Dayli, now 31 years old, wanted to be an intensive care specialist. She says that after graduating, she was told that if she went on a medical mission to Venezuela, she would gain experience in her chosen field and that it would count as her three years of obligatory social service, which all graduates have to complete in Cuba before gaining full-status posts.
She agreed to join what Havana calls its “internationalist missions”, following a path trodden by hundreds of thousands of Cuban doctors. Since 1960, their medical work overseas has been held up by the communist government as a symbol of its solidarity with people all over the world. Fidel Castro described the medics as Cuba’s “army of white coats”.
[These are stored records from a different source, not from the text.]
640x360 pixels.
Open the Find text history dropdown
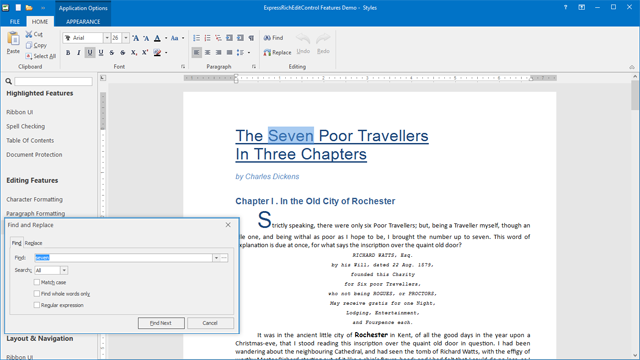tap(216, 258)
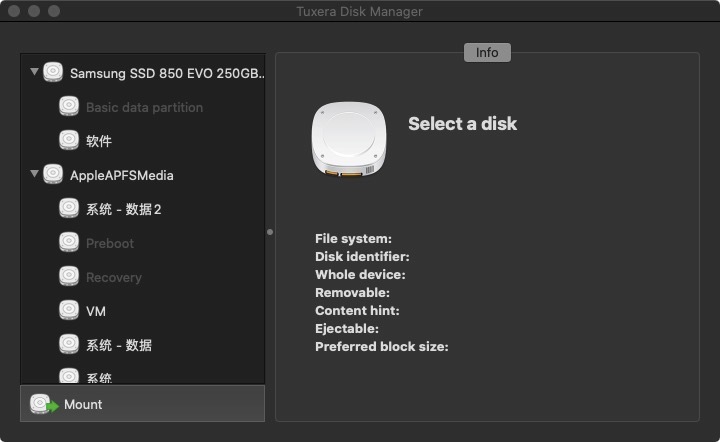Click the VM volume icon
The height and width of the screenshot is (442, 720).
tap(69, 311)

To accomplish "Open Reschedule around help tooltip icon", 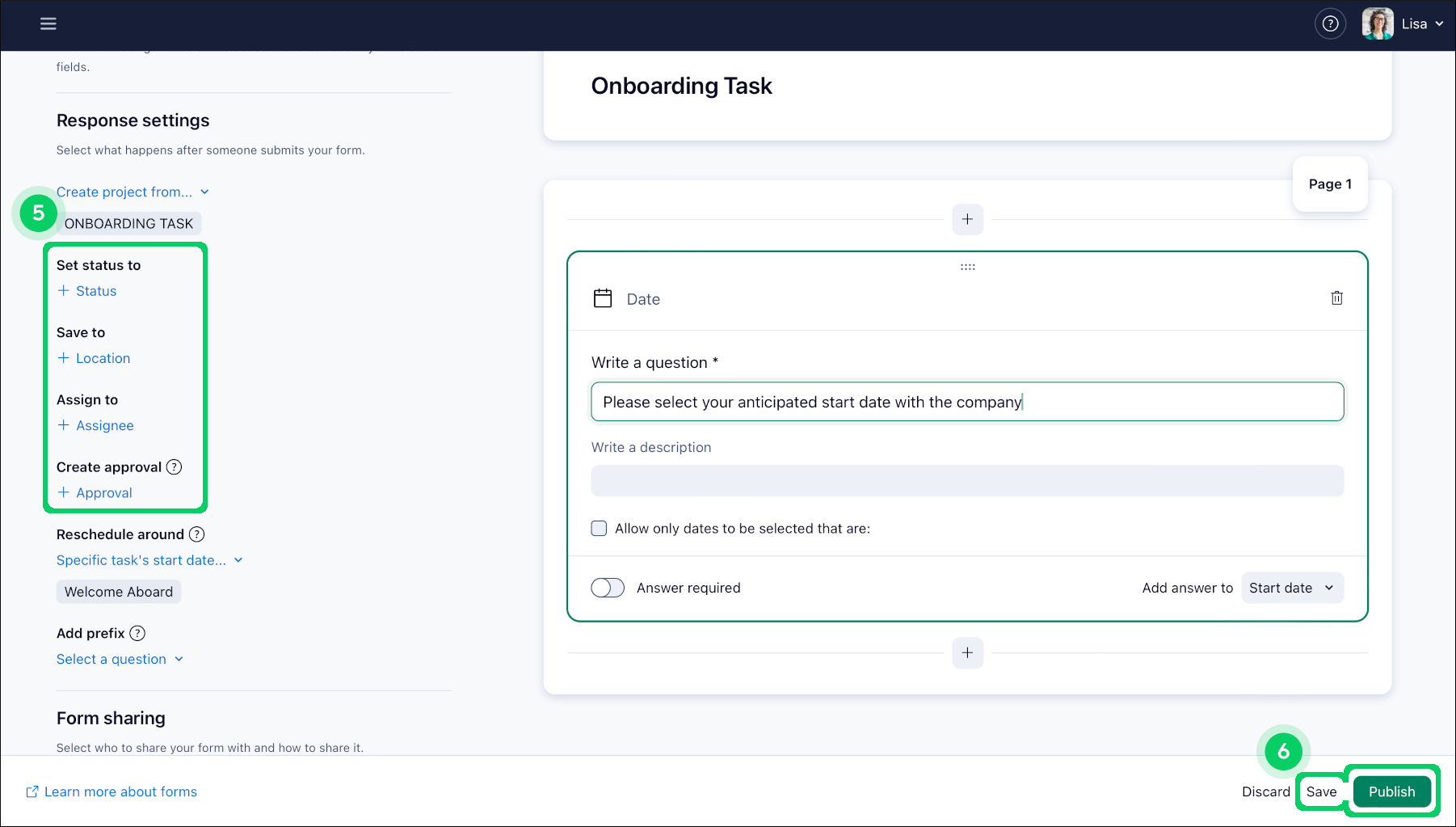I will pyautogui.click(x=196, y=534).
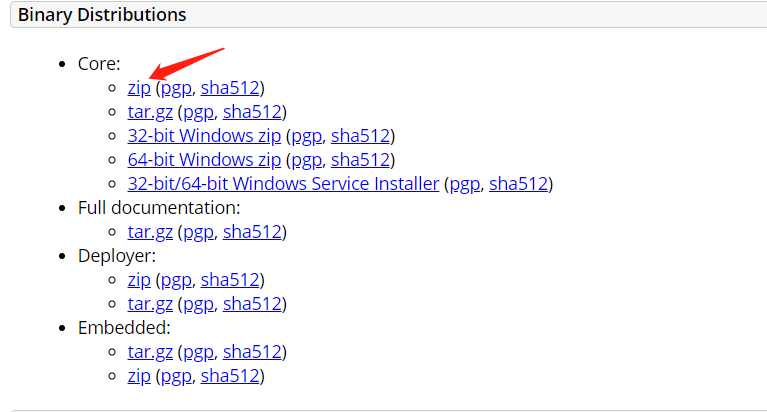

As well as a source of great pride and prestige, it is also an economic lifeline for the regime. According to Cuban government figures and academic studies, the scheme earns Cuba around $8 billion per year in much-needed foreign currency.
According to a report by Prisoners Defenders, a Spain-based NGO that campaigns for human rights in Cuba and is linked to the Patriotic Union of Cuba (UNPACU) opposition group, doctors on average receive between 10% and 25% of the salary paid by the host countries, with the rest being kept by Cuba’s authorities.
Dayli says she voluntarily signed a contract for a three-year stint, but she neither had time to read it, nor was she given a personal copy.
In October 2011, the young doctor was posted to a clinic in the Venezuelan town of El Sombrero. The placement was part of the Barrio Adentro (Inside the Neighbourhood) scheme, which has distributed Cuban doctors around disadvantaged parts of the South American country since 2003 as a symbol of Cuban support for the regime of the late President Hugo Chávez and his successor, Nicolás Maduro. Venezuela pays for this and other services by Cuban workers with oil.
Dayli says she found herself in a virtual war zone – one in which she became accustomed to having a gun pointed at her.